31.3.06

Semeatura

Plantei sementes de pedra
No meu canteiro de obras
E belos botões floresceram
De um, de dois, de três quartos.

A quem pagar pela vista
Um pouco de verde ofereço
Enquanto não for semeado
Com arquitetura mais bela.

28.3.06

O centrão da pizza

A que ponto chegamos. Um deputado estadual do PFL gaúcho aparece em propaganda na TV pregando um Estado “mais igualitário, mais liberal”. Ora, ele deu o caráter de sinônimo a duas condições político-econômicas incompatíveis. Afinal, o “Estado liberal” só é igualitário em dar mais condições àqueles que já as possuem.

Repetindo: a que ponto chegamos. Um dos partidos mais comprometidos com o capitalismo industrial e financeiro apresentando-se como via alternativa a mais quatro anos de descrédito na política, desta vez propiciados pela desilusão na estrela amarela do PT.

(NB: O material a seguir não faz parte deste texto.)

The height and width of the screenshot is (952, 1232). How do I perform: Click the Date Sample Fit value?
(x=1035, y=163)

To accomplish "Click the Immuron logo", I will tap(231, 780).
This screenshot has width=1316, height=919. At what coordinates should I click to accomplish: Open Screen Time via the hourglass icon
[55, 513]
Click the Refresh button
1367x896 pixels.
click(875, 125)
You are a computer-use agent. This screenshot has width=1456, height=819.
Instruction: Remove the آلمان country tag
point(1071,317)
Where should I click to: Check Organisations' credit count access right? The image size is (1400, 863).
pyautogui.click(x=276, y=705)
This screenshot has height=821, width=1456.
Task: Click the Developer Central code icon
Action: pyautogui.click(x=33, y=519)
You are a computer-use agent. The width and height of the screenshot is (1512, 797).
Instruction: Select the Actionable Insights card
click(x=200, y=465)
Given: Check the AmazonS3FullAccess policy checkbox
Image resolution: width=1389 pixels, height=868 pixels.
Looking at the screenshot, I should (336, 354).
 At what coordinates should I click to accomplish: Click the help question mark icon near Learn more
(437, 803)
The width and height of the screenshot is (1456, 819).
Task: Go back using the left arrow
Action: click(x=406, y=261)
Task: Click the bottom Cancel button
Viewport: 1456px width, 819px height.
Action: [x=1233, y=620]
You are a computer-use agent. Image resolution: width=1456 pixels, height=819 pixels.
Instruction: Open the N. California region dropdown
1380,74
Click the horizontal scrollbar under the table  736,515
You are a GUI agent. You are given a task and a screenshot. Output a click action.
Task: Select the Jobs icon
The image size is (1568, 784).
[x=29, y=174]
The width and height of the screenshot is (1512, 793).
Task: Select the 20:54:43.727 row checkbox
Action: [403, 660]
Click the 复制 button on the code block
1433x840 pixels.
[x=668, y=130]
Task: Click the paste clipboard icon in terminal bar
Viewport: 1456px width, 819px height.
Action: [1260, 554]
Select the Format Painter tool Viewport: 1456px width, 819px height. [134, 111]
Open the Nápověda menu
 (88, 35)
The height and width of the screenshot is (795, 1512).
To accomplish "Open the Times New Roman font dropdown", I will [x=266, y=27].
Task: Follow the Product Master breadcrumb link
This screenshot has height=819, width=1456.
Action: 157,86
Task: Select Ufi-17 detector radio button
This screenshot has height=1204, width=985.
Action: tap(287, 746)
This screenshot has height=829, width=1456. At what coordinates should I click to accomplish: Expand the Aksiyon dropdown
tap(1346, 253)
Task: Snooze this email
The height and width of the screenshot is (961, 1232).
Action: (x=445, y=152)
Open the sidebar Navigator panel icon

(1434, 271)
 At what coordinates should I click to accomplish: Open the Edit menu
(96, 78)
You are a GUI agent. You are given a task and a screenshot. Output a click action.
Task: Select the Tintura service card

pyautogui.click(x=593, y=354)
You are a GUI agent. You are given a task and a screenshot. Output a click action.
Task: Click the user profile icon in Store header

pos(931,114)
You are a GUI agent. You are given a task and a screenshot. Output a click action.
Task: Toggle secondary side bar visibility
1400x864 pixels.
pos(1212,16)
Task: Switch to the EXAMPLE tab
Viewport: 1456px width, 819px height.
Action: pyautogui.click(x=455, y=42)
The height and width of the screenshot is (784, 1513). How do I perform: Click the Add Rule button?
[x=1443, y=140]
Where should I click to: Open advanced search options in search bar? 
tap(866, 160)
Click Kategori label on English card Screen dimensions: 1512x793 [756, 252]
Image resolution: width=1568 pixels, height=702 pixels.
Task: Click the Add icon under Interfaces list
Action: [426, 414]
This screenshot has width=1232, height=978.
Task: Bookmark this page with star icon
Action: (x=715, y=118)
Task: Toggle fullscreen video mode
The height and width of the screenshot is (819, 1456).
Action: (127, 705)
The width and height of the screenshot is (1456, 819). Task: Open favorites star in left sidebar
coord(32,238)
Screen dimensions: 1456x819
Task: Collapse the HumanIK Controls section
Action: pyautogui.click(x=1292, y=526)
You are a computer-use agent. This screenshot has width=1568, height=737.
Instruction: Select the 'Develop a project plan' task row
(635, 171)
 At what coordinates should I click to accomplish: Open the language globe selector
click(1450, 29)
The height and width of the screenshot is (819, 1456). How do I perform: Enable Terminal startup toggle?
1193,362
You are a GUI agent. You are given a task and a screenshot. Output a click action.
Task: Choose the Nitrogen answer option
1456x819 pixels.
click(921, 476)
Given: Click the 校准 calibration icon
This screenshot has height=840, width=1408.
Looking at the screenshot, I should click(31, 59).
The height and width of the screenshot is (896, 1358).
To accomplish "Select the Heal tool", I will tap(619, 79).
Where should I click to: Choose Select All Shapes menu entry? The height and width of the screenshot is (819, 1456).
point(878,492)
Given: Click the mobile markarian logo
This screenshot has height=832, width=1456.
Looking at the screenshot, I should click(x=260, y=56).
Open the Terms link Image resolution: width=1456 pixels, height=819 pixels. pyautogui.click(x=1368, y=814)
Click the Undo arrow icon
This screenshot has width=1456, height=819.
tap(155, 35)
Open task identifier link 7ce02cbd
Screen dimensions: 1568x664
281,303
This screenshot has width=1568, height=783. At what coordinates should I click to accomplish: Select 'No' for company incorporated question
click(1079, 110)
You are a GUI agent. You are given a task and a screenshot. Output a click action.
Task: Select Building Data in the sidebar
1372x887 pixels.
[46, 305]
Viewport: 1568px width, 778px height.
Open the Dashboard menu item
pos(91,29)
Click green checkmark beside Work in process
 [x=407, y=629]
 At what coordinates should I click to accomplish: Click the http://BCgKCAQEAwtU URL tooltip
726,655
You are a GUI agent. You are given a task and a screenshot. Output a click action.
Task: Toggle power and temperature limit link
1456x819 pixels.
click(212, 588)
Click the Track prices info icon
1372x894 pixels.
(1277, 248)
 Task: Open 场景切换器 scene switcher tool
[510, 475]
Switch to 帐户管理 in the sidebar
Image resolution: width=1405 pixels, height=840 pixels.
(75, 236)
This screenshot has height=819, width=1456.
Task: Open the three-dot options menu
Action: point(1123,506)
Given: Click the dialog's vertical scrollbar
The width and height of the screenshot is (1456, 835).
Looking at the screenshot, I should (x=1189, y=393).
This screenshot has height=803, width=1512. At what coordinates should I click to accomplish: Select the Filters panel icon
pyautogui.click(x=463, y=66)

Ontem, pediram demissão (apenas) o ministro da Fazenda e o presidente da Caixa Econômica Federal, pelo envolvimento na quebra do sigilo bancário de um caseiro. Em que mãos estamos? O governo e os bancos já giram com nosso dinheiro, obtendo lucros absurdos; agora deram para girar com nossas informações particulares.

É bem verdade que o escândalo atingiu tamanha proporção que não restou alternativa aos envolvidos na quebra do sigilo senão a demissão. Mas quero ver se eles serão realmente responsabilizados pelo que fizeram. Se o presidente da CEF pegar os seis anos de prisão imputáveis ao crime que confessou, eu sou o sultão da Gongólia. Afinal, apesar da fama que a pizza tem como parte do cardápio paulistano, as melhores casas do ramo parecem ficar em Brasília.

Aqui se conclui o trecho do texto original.